§ PASSAGE PROVIDED:
•••••

Chapter 4: Single Candlestick Patterns – Part 2

This chapter will focus on the four candlestick patterns: hammer, inverted hammer, hanging man, and shooting star.

Hammer

How does a hammer form?

A hammer is a significant candlestick pattern that is formed after a downtrend. It is formed when

  • The closing price is near the high,
  • The opening price is near the high, and
  • There is enough gap between the closing price (in case of bearish) or opening price (in case of bullish) and the candle’s low.

The longer, the lower the shadow, the more bullish the pattern. Here is how a hammer may look, whether bullish or bearish.

Green bullish hammer and red bearish hammer candlestick patterns representing potential reversal signals in trading.
Comparison of Bullish and Bearish Hammer Patterns

A hammer candlestick pattern forms when sellers push the price down, but buyers step in and drive it back up, showing strong buying interest and a potential reversal. The color of a hammer doesn’t matter much because its shape indicates a possible reversal. The key is the shadow-to-body ratio. The natural body of a hammer candlestick should be small compared to its long lower shadow, which should ideally be at least twice the length of the natural body.

Daily chart for Tata Motors Ltd., highlighting a hammer bullish pattern. (Source: Trading View)

Let’s understand the above chart. Tata Motors faced a significant decline with sellers in control. Each day, the stock opens and closes lower than the previous day’s close, making a new low. When the hammer candlestick is formed, some buyers step in and start buying the stock, pushing it to near the day’s high.

The hammer’s occurrence shows that buyers are trying to stop the stock from falling further and becoming somewhat successful. This has resulted in a bullish market sentiment, making it an excellent time to look for buying opportunities.

How to trade a hammer?

The trade setup for the hammer candle is that we should go long if it occurs after a downtrend, entering at the closing price of the hammer and keeping the stop loss as low as the hammer.

  • Entry: Enter a long position at the opening of the candle that forms after the hammer.
  • Confirmation: A hammer is more reliable in a downtrend if the next candlestick shows a higher close, indicating a potential bullish reversal.
  • Stop Loss: Place a stop loss below the low of the Hammer candle to limit potential losses if the trade goes against you.

For instance in the chart of Tata Motors Ltd. below, the buying price is the closing of stock, at 391, and the stop loss is placed at 376. As the above candle has a slight upper wick, we can consider it as a hammer according to the second candlestick rule (be flexible). In the below trade, we would have been profitable.

Daily chart for Tata Motors Ltd., highlighting a hammer pattern. (Source: Trading View)

Hanging Man

How does a hanging man form?

A hanging man is nothing but a hammer pattern appearing an uptrend. It is formed when 

  • The opening price is almost similar to the higher price,
  • The closing price is nearly identical to the higher price,
  • There is enough gap between the closing price (in case of bearish) or opening price (in case of bullish) and the candle’s low.

•••••

§ REQUESTS:
A. In the chapter on single candlestick patterns, why does the color of a hammer matter little? Answer in one to three sentences.
B. Repeat the part of the candlestick chapter starting with "The longer, the" and going on through "bullish pattern. (Source: Trading View)", word for word.
C. Pick up the chapter on single candlestick patterns from the point where it stops, and keep writing it.
The records that follow have no connection to the candlestick chapter.

•••••

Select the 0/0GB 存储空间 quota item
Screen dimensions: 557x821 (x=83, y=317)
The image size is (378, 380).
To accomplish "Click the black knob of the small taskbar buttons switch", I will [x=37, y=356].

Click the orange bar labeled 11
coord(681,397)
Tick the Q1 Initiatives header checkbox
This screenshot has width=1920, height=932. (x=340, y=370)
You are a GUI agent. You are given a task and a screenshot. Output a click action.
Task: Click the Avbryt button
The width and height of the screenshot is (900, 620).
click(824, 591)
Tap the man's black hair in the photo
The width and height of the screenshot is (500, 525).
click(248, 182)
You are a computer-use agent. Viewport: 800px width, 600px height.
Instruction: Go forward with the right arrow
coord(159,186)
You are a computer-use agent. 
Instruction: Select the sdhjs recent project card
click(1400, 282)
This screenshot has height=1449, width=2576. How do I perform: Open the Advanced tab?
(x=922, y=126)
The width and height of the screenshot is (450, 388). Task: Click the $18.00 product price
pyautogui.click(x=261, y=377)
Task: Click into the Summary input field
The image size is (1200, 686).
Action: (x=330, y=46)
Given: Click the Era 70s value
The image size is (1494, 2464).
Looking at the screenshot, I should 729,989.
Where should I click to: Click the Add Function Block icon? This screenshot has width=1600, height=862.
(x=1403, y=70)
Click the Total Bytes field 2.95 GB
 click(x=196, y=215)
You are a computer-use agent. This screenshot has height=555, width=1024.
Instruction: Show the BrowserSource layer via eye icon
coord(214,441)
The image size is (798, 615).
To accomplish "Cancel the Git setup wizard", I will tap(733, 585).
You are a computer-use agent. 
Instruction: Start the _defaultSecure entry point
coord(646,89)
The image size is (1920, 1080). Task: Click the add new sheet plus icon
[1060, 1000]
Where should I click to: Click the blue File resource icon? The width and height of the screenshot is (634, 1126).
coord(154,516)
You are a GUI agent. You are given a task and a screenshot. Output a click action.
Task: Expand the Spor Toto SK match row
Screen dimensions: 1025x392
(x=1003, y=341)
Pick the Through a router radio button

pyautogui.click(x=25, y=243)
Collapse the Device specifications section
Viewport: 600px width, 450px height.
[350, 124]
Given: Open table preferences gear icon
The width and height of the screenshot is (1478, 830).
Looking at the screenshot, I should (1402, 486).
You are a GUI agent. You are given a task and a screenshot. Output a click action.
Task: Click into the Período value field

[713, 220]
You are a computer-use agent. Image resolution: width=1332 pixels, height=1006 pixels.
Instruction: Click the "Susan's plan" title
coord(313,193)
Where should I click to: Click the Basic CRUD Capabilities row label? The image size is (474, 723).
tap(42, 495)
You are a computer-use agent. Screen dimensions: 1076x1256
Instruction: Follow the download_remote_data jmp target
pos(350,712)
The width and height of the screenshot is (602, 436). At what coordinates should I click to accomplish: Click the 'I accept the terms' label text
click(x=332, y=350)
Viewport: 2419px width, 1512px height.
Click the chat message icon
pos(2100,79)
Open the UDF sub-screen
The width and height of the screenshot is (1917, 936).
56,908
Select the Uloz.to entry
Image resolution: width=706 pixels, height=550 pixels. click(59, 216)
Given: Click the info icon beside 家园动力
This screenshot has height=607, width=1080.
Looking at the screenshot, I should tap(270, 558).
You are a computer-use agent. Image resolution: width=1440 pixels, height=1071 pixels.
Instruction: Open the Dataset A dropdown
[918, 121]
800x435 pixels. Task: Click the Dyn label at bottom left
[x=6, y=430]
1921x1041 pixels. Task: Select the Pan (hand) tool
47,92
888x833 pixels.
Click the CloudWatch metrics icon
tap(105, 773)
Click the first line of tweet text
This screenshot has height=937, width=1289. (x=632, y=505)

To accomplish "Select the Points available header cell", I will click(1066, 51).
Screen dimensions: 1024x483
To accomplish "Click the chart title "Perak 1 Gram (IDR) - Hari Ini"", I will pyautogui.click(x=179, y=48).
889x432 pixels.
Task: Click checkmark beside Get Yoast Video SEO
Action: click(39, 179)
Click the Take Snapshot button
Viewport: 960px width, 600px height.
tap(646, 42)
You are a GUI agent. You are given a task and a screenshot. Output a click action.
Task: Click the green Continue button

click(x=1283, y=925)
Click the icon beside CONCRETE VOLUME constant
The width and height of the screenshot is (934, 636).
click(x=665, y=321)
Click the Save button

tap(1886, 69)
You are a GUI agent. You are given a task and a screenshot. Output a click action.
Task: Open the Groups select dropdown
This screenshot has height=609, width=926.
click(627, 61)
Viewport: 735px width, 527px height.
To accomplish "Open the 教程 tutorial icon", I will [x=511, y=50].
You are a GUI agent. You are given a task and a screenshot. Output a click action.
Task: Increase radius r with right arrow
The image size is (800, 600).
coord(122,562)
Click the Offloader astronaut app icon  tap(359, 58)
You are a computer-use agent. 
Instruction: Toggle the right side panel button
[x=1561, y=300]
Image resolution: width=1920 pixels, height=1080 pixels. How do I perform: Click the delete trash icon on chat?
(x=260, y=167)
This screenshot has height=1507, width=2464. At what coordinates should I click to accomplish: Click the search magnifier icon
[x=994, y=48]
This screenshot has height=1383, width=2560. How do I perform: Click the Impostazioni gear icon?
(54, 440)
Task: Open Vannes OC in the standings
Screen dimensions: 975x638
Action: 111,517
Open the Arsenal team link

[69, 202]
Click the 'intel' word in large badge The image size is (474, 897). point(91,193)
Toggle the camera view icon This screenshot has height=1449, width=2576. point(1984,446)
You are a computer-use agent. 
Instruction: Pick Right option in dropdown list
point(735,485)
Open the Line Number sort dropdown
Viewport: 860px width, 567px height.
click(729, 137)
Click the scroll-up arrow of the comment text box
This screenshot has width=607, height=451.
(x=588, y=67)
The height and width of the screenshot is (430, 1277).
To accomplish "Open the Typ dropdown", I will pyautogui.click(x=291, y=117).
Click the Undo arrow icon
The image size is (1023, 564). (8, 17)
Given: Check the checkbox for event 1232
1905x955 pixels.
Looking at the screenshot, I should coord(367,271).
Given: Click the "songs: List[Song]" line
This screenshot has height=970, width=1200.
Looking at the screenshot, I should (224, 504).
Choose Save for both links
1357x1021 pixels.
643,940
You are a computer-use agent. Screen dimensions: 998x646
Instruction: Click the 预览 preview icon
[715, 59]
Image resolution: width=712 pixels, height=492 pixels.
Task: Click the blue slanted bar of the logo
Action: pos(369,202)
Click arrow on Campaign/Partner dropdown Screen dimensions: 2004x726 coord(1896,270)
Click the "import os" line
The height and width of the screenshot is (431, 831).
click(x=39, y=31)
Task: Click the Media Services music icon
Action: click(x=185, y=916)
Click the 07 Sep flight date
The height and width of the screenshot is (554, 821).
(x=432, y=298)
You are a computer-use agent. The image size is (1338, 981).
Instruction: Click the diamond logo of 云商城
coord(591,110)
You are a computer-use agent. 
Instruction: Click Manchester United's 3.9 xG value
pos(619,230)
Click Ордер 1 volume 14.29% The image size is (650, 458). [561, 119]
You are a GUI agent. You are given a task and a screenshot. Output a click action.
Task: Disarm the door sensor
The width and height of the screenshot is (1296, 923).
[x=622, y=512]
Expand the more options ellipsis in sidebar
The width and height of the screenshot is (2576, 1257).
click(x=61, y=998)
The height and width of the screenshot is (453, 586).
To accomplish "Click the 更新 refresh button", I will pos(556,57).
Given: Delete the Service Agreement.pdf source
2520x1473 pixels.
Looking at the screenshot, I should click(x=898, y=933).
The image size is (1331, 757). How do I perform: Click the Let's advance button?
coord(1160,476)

•••••

§ RESULTS FOR THE EXERCISE:
A. The color of a hammer matters little because its shape is what signals a possible reversal. The key is the shadow-to-body ratio: a small body with a long lower shadow that is ideally at least twice the body's length.

B.
The longer, the lower the shadow, the more bullish the pattern. Here is how a hammer may look, whether bullish or bearish.

Green bullish hammer and red bearish hammer candlestick patterns representing potential reversal signals in trading.
Comparison of Bullish and Bearish Hammer Patterns

A hammer candlestick pattern forms when sellers push the price down, but buyers step in and drive it back up, showing strong buying interest and a potential reversal. The color of a hammer doesn’t matter much because its shape indicates a possible reversal. The key is the shadow-to-body ratio. The natural body of a hammer candlestick should be small compared to its long lower shadow, which should ideally be at least twice the length of the natural body.

Daily chart for Tata Motors Ltd., highlighting a hammer bullish pattern. (Source: Trading View)

C.
A hanging man signals a market high. The market is in an uptrend, signaling a bullish trend. The bears entered after the hanging man’s formation, depicted by a longer lower shadow. The entry of bears signifies that they are trying to break the stronghold of bulls. Forming after an uptrend, this candlestick pattern signals selling pressure.

A hanging man helps traders to set up directional trades. The color of the candlestick does not matter much, but the crucial thing we must consider is a shadow-to-accurate body ratio, where the length of the shadow should be at least double the size of the body.

Let’s look at the example of the hanging man below:

Asian Paints Ltd. stock chart with a highlighted hanging man pattern, indicating a potential bearish reversal.

In the above chart of Asian Paints Ltd., a significant downfall can be seen after the occurrence of a hanging man.

How to trade a hanging man?

As a hanging man is a bearish reversal candlestick pattern, one should look for shorting opportunities in a particular stock or index. Wait for the formation of the closing of the hanging man candle. 

  • Entry point: You can create a short position at the opening of the candle after the hanging man
  • Confirmation: Look for a bearish signal, like a gap down or lower close, after a significant uptrend and hammer pattern is formed, to ensure reliability
  • Stop loss: Place a stop loss above the high of the hanging man to limit potential losses if the trade goes against you.

In the above chart of Asian Paints, the entry would be at 3396, and the stop loss would be the high of the candle at 3398.

Shooting Star

How does a shooting star form?

The shooting star is a candlestick pattern, indicating potential trend reversal. It has a long upper shadow where the shadow length is at least twice the length of the natural body.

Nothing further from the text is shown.